Prompt: Could you set out the records as a numbered list, beginning with the line that contains "Viewport: 1920px width, 1080px" and continuing through the line that contains "tap(667, 616)", leaving out any blank lines and including nothing else?

Material provided:
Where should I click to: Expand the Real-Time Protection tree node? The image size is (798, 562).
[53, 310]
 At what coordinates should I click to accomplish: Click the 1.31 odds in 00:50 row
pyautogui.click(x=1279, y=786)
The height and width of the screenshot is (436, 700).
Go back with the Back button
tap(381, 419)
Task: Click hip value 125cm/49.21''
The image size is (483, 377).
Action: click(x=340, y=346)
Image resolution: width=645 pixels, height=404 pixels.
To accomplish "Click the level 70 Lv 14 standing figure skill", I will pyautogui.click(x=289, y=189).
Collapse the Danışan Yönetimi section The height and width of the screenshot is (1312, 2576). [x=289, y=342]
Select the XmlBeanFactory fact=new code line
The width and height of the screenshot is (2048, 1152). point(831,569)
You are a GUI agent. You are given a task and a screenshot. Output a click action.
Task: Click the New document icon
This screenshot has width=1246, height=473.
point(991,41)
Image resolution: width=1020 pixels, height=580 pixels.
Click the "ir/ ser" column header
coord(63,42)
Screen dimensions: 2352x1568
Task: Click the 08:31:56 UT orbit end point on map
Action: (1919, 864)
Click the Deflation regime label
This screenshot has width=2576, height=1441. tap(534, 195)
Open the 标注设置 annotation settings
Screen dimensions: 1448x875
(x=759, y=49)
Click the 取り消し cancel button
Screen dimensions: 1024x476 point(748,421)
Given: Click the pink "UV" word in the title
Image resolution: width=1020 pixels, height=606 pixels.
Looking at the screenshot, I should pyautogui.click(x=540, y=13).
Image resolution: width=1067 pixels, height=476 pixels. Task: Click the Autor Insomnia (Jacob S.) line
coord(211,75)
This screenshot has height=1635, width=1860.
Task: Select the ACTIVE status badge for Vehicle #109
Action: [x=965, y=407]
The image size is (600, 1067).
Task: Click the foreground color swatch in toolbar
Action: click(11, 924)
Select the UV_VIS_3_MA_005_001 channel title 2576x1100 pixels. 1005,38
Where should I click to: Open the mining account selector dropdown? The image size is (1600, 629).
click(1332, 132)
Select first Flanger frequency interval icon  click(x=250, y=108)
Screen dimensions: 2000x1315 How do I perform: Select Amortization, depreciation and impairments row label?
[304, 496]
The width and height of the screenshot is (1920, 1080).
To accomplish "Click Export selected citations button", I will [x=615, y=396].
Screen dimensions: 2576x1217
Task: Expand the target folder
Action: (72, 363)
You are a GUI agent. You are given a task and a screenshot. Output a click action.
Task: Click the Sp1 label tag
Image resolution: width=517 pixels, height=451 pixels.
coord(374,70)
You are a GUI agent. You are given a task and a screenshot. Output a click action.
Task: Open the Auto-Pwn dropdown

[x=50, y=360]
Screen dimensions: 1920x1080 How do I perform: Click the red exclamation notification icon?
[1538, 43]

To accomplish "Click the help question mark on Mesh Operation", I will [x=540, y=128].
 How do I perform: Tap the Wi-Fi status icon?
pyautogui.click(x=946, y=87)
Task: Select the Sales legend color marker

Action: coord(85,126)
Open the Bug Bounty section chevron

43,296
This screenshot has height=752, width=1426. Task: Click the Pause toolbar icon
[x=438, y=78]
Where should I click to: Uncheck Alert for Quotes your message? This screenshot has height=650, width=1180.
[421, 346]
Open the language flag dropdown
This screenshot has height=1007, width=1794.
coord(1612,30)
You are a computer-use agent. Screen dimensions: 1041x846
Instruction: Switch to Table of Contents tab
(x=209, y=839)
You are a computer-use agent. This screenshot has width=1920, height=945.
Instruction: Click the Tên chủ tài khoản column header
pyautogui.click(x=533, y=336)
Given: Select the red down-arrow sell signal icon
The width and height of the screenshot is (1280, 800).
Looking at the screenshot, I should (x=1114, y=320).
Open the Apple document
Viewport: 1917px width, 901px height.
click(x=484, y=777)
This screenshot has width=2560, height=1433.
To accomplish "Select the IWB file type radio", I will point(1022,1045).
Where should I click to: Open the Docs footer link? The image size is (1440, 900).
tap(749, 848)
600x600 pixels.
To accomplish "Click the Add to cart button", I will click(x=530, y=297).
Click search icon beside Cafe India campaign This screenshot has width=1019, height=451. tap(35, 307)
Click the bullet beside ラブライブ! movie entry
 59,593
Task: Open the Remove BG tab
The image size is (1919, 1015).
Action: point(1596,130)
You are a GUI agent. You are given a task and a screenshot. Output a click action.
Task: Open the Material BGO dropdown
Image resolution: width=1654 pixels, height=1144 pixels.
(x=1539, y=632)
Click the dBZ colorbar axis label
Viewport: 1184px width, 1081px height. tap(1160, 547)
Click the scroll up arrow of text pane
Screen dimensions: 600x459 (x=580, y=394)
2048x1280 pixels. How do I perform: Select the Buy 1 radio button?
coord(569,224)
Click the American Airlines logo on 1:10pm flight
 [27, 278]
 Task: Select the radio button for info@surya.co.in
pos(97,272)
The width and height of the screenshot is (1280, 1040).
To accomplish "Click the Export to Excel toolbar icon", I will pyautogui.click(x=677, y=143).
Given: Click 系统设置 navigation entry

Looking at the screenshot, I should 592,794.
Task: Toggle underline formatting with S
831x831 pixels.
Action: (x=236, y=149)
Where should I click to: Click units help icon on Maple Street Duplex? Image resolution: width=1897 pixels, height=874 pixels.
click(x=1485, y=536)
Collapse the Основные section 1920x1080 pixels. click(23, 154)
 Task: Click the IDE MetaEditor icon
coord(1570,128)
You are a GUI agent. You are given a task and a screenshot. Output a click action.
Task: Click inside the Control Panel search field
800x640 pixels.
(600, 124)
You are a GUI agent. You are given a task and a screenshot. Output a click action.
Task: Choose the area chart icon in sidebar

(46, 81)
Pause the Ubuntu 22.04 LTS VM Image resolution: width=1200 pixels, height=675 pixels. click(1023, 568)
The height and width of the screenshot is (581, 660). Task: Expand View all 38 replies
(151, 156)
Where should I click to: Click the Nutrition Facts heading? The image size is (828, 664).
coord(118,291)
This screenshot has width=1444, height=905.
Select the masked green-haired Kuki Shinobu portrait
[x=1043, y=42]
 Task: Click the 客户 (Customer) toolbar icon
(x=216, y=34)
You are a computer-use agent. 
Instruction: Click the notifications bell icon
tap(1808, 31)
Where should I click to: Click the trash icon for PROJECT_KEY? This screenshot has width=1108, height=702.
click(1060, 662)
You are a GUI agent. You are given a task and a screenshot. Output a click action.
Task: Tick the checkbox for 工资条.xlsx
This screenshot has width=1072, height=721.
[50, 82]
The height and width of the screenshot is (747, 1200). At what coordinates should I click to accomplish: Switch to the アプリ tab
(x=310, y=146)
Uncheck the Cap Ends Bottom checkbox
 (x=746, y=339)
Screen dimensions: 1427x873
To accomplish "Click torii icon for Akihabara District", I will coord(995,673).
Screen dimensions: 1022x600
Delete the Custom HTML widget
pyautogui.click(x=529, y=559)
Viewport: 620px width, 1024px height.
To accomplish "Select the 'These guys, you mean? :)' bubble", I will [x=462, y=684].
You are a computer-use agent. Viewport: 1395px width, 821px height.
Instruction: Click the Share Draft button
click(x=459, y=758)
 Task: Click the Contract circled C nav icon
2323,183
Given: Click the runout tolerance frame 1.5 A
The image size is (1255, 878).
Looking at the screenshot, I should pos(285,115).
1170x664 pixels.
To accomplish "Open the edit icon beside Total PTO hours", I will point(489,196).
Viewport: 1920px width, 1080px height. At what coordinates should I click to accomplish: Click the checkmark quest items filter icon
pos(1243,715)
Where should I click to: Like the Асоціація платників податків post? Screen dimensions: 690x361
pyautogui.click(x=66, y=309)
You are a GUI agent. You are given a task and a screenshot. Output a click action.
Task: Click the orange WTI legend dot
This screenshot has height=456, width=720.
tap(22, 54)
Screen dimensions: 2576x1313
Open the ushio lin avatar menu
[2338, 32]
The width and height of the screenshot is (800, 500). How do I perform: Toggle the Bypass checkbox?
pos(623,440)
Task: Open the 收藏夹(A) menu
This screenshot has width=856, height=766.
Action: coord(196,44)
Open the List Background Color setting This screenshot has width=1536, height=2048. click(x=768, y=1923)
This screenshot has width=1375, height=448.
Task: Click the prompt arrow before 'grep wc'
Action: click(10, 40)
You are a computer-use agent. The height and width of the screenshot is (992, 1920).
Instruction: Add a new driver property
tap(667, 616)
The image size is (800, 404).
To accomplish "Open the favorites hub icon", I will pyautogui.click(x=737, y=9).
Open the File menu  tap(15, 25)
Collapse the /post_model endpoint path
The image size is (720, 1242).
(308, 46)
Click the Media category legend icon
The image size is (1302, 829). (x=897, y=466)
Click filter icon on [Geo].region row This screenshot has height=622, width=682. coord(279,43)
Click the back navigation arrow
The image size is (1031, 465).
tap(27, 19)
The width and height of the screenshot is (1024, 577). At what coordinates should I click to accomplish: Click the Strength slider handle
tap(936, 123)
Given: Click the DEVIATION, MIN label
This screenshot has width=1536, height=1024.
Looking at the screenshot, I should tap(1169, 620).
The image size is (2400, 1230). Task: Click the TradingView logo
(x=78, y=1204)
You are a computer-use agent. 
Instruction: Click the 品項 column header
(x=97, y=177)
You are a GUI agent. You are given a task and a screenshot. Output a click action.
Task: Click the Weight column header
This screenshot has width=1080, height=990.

Task response:
1. Viewport: 1920px width, 1080px height. At what coordinates should I click to accomplish: Click the checkmark quest items filter icon
2. pos(1243,715)
3. Where should I click to: Like the Асоціація платників податків post? Screen dimensions: 690x361
4. pyautogui.click(x=66, y=309)
5. You are a GUI agent. You are given a task and a screenshot. Output a click action.
6. Task: Click the orange WTI legend dot
7. This screenshot has height=456, width=720.
8. tap(22, 54)
9. Screen dimensions: 2576x1313
10. Open the ushio lin avatar menu
11. [2338, 32]
12. The width and height of the screenshot is (800, 500). How do I perform: Toggle the Bypass checkbox?
13. pos(623,440)
14. Task: Open the 收藏夹(A) menu
15. This screenshot has width=856, height=766.
16. Action: coord(196,44)
17. Open the List Background Color setting This screenshot has width=1536, height=2048. click(x=768, y=1923)
18. This screenshot has width=1375, height=448.
19. Task: Click the prompt arrow before 'grep wc'
20. Action: click(10, 40)
21. You are a computer-use agent. The height and width of the screenshot is (992, 1920).
22. Instruction: Add a new driver property
23. tap(667, 616)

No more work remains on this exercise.